Wednesday, May 18, 2011

The eurozone after Strauss-Kahn

by Martin Wolf

Financial Times

May 17, 2011

The sight of Dominique Strauss-Kahn, managing director of the International Monetary Fund and prospective candidate for the French presidency, doing the “perp walk” was stupefying. If the charges are true, this capable man is a lunatic. But, unless the case collapses, the event will cast a long shadow.

Mr Strauss-Kahn turned out to be the right man in the right job at the right time. Initially, I had my doubts about the appointment of yet another Frenchman and a politician, at that, to run such a central international institution. I was wrong. Mr Strauss-Kahn proved to be a bold decision-maker, an effective politician and a competent economist. This combination is very rare. None of the candidates under discussion is likely to do the job as well as he did during the worst of the global and then eurozone financial crises.

Of course, it was widely expected that Mr Strauss-Kahn would shortly depart from the IMF, to run for the French presidency. But if he had won, he might have transformed the eurozone’s ability to manage its current internal crisis.
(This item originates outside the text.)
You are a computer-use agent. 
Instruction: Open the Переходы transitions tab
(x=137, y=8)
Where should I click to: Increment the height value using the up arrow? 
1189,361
Certainly, he would have brought to this task abilities the current French president, Nicolas Sarkozy, lacks: above all, intellectual weight and so credibility with policymakers in Germany, Europe’s premier power.
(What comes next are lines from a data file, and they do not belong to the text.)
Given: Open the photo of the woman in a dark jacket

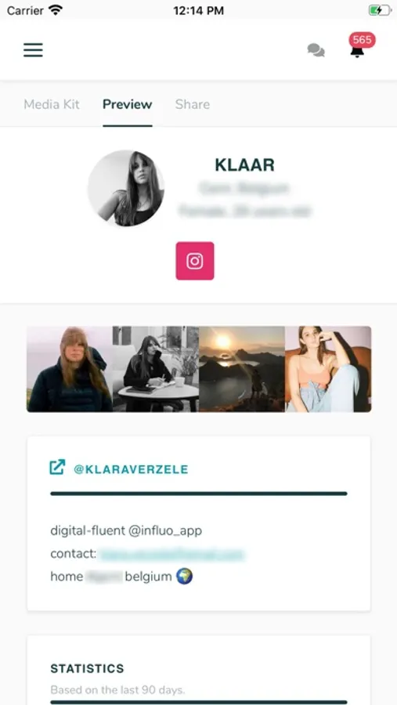Looking at the screenshot, I should point(70,369).
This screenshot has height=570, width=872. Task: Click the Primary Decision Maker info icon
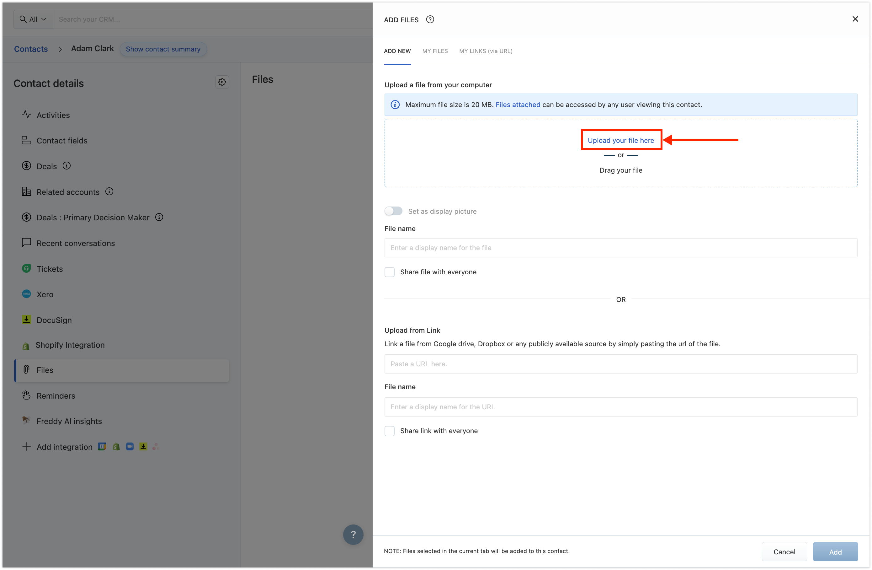coord(159,217)
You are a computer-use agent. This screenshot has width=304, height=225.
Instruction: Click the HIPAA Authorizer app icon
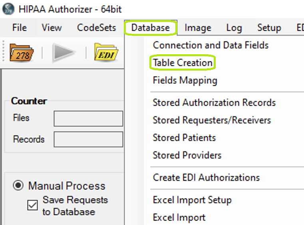click(8, 9)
Mr Strauss-Kahn was among the very few senior European policymakers to whom the German leadership, particularly Angela Merkel, the chancellor, paid attention. At crucial moments, he was able to bring Europeans together. Indeed, he even seemed able to bring a divided German government together. I cannot imagine who could replace him. When there exist so many divisions within Europe and the decisions ahead are so complex and fraught, his absence will be keenly felt.